Emit all the data exactly as provided.

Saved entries
▼
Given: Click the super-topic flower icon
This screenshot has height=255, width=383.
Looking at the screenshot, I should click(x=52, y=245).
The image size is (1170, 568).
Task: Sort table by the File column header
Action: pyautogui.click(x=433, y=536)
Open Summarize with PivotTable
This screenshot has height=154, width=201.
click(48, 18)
▲
* **Task output**:
Given: Click the super-topic flower icon
This screenshot has height=255, width=383.
Looking at the screenshot, I should click(x=52, y=245).
The image size is (1170, 568).
Task: Sort table by the File column header
Action: pyautogui.click(x=433, y=536)
Open Summarize with PivotTable
This screenshot has height=154, width=201.
click(48, 18)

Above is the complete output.